Cependant nous pouvons faire déjà quelques observations. La comparaison avec la grippe de Hong Kong de 1969 est dans ce cadre très intéressante. Un million de morts dans le monde, plus de 30 000 en France sans que cela ne soulève une grande émotion et sans confinement. On pouvait ainsi lire dans un éditorial du Monde du 11 décembre 1969 que « l’épidémie n’est ni grave ni nouvelle » Ce n’est pas du niveau que de dire qu’elle fera moins de morts que les accidents de trotinettes mais cela nous apprend que la mort est beaucoup moins acceptable en 2020 qu’en 1969. C’est à la fois une très bonne nouvelle mais aussi un sujet qui peut devenir problématique à gérer.
si la mort n’est plus acceptable, elle n’en demeure pas moins inéluctable et le risque est grand de vouloir toujours rechercher un responsable à toute mort même naturelle
si nous acceptons des contraintes exceptionnelles pour sauver des vies, comme ici le confinement, il faut alors aussi en assumer les conséquences économiques et sociales

Nos collectivités vont devoir gérer une situation inédite avec une montée du chômage, de la pauvreté et de la précarit ; cela avec des ressources financières et fiscales amoindries. Gérer l’après (c’est à dire aujourd’hui) va nécessiter des trésors d’intelligence et d’imagination mais certainement aucune illusion. En particulier, il ne faudrait pas avoir l’illusion que l’après sera en rupture avec l’avant, comme certains marchands d’espoir (ou marchands tout court) voudraient nous le faire croire.

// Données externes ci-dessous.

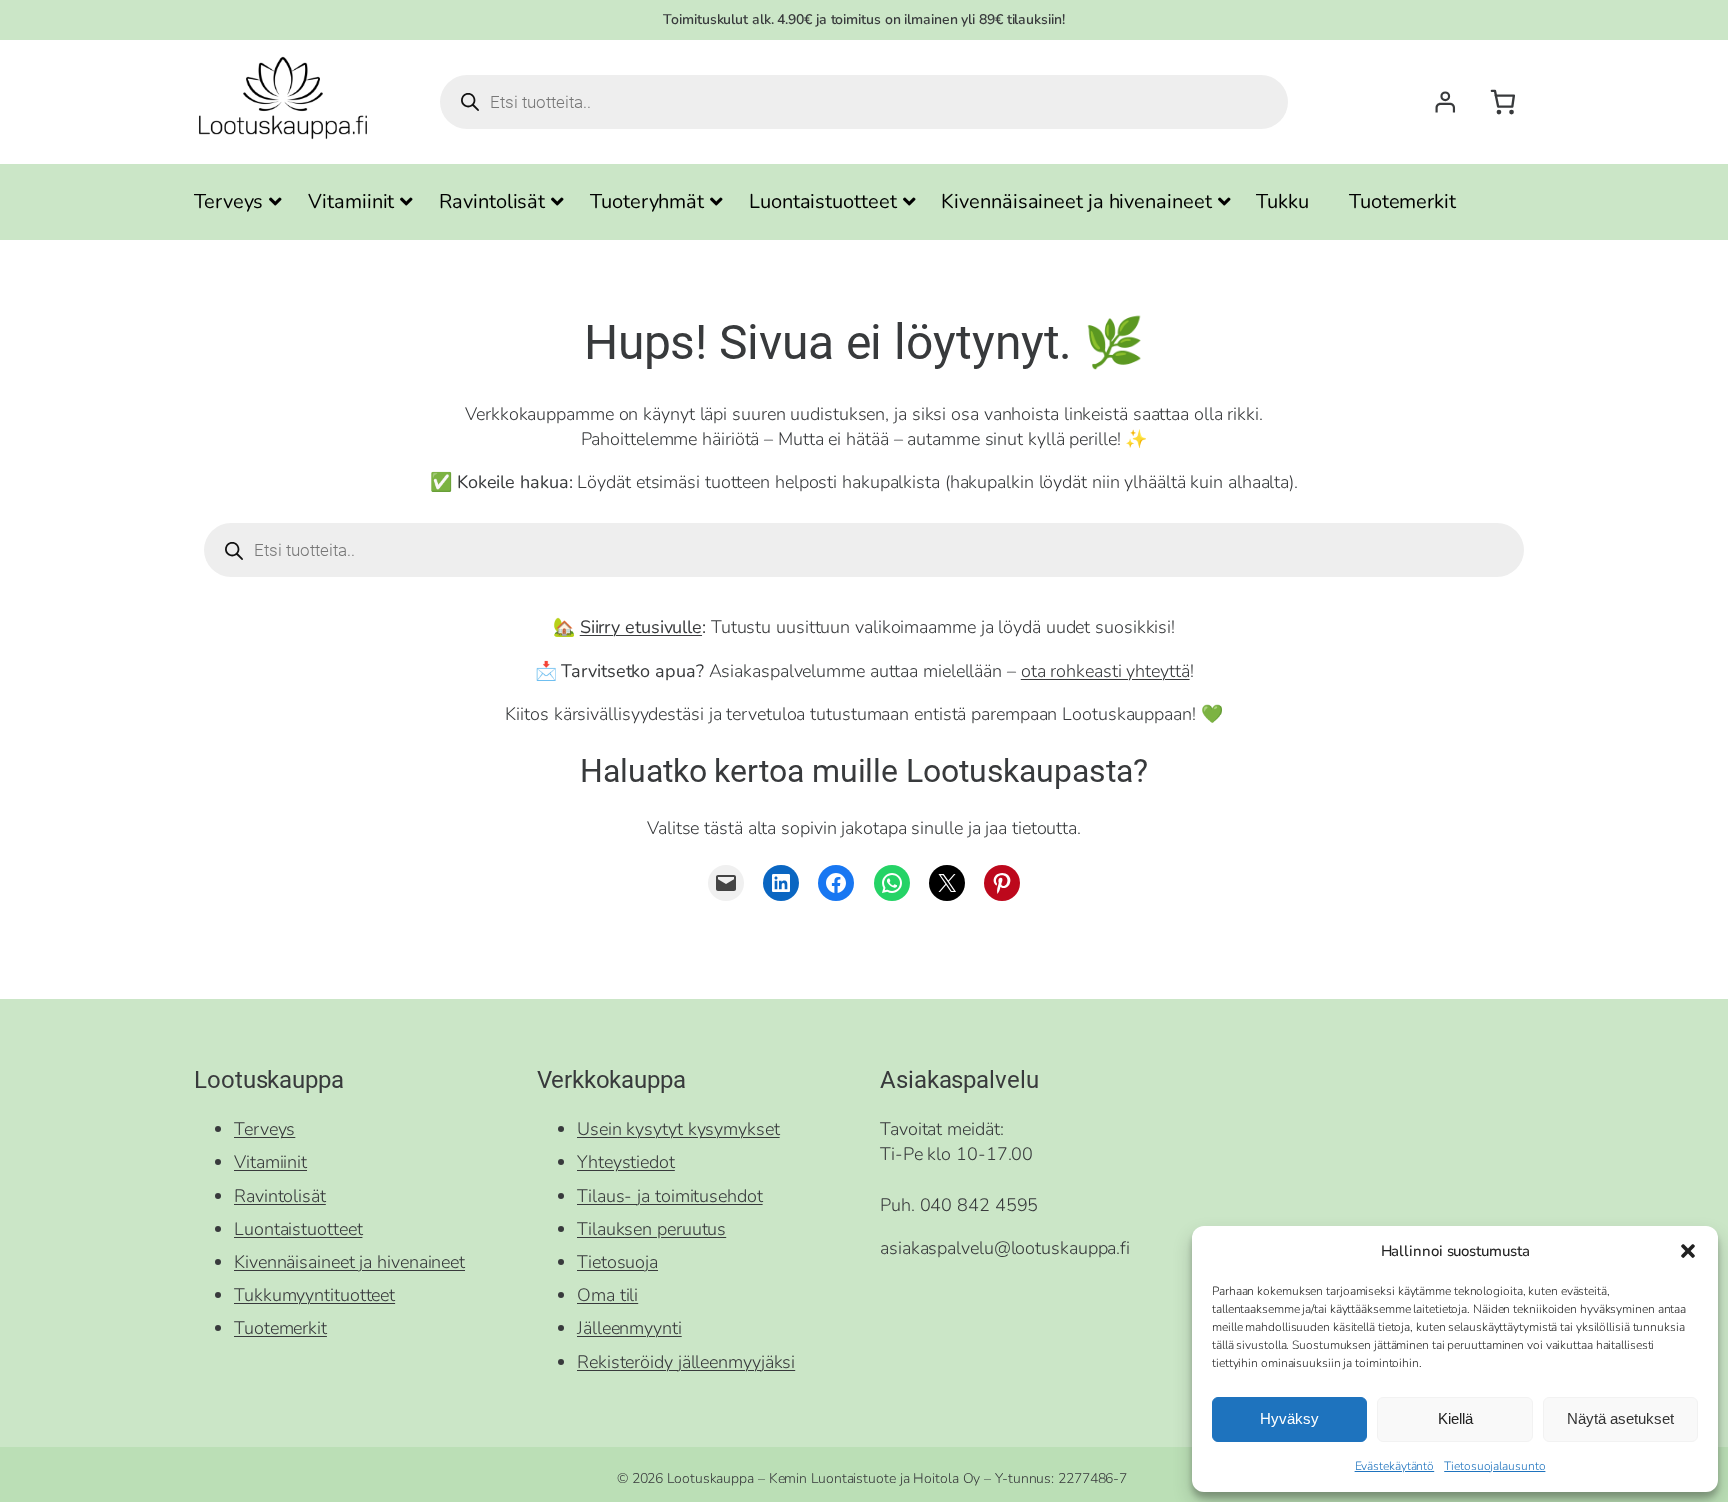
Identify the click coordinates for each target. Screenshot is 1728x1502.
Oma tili (607, 1295)
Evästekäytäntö (1395, 1466)
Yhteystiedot (626, 1162)
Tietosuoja (617, 1262)
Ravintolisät (280, 1196)
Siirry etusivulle (641, 627)
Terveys (264, 1129)
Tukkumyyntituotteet (314, 1295)
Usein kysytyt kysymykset (678, 1129)
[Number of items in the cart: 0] (1502, 102)
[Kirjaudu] (1445, 102)
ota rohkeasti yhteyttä (1105, 671)
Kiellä (1455, 1418)
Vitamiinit (270, 1162)
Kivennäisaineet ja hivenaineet (349, 1262)
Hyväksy (1289, 1418)
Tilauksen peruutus (651, 1229)
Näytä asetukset (1620, 1418)
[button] (1688, 1251)
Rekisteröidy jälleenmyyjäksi (686, 1362)
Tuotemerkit (280, 1328)
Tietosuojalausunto (1494, 1466)
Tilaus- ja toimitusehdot (670, 1196)
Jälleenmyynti (629, 1328)
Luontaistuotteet (298, 1229)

Pour s’en convaincre, il suffit d’observer le comportement des citoyens. Dans un domaine que je gère comme les déchets qu’avons-nous constater ?
La majorité des habitants ont compris les difficultés du service déchets et a assumé la diminution des fréquences, la fermeture provisoire de déchetteries mais dès la fin du confinement la minorité active s’est faite entendre (chez des habitants comme chez des élus) et leur comportement individualiste a fait son grand retour :
-retour des dépôts sauvages (le retour des canapés dans les rues en est la preuve)
-dépôts des sacs en dehors des heures et des jours
-appels, messages désagréables voire virulents au service
-demande de remboursement de la taxe car la collectivité s’est biensûr remplie les poches avec la baisse des fréquences des collectes

Je remercie d’autant plus la majorité de personnes qui a joué le jeu en cette période.

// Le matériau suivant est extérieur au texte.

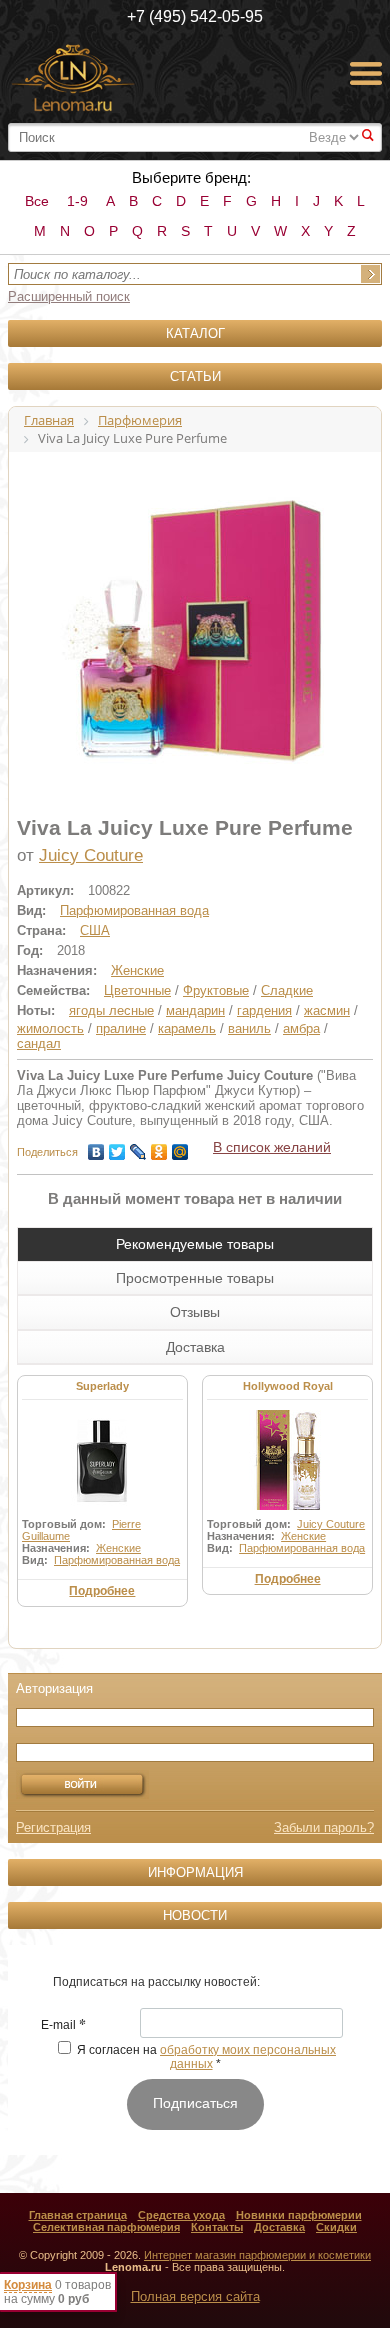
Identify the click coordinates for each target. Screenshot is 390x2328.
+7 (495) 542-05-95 (195, 16)
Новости (195, 1915)
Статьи (195, 376)
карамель (187, 1028)
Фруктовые (216, 990)
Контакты (217, 2227)
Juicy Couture (91, 855)
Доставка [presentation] (195, 1347)
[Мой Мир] (180, 1147)
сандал (39, 1043)
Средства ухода (181, 2215)
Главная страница (78, 2215)
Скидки (336, 2227)
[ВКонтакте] (96, 1147)
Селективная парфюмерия (106, 2227)
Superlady (102, 1386)
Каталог (195, 333)
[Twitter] (117, 1147)
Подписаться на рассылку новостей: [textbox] (156, 1982)
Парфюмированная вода (134, 910)
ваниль (249, 1028)
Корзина (28, 2285)
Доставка (279, 2227)
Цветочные (137, 990)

Mais surtout, de tout cela je constate que peu de personnes analysent politiquement les conséquences de l’épidémie. Chacun prend sa feuille de lecture et conforte son opinion en faisant sa cueillette de cerises pour ne retenir que ce qui va dans son sens en oubliant les autres faits. Tout cela aboutit à un biais bien connu : le biais de confirmation.

Ainsi on a pu lire que :

-« la planète se venge et que nous devons nous repentir » chez les tenants de ce que je n’ose même pas appeler l’écologisme politique.
-« la gestion publique a été catastrophique et il est d’autant plus nécessaire de continuer à privatiser » chez ceux qui se nomment les libéraux
-« la gestion publique a fait ses preuves et il faut socialiser l’économie » chez mes proches politiques
-« l’Europe a été un facteur d’amplification de la catastrophe » ou encore l’inverse « l’Europe a été formidable »,…

Malheureusement, très peu de personnes et de structures ne proposent une analyse réelle de la situation bien sûr au travers de son prisme idéologique (ce qui est respectable) mais en questionnant l’ensemble des données, échecs comme réussites. C’est pourtant pour moi la seule analyse qui nous permettrait d’avancer.

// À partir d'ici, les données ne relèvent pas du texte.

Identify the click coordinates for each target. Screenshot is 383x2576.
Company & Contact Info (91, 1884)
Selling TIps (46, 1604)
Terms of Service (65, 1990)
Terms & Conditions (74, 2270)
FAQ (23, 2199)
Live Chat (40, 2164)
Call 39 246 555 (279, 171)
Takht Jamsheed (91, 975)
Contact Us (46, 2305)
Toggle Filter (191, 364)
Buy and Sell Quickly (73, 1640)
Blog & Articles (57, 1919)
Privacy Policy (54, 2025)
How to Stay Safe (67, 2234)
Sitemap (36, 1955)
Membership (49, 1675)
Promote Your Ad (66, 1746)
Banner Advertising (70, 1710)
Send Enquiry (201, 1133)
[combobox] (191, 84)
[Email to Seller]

Comment des services publics ont tenu le choc et nous ont permis de nous en sortir (Santé, Electricité, Eau,…) tandis que d’autres ont failli (la Poste,…) ou dysfonctionnent encore (Education,..) ? Avec cette question et en cherchant les réponses, nous pouvons nous donner les moyens et les cadres pour maintenir ce qui a fait ses preuves et améliorer les autres secteurs en comprenant la cause de certains échecs. (les libéaux se poseront moins cette question)

Comment des secteurs du secteur privé ont connu eux aussi échecs et réussites et quelles conclusions là aussi en tirer.
Nous n’avons jamais manqué de nourriture pendant cette période et on n’oublie que cela n’a pourtant rien d’une évidence…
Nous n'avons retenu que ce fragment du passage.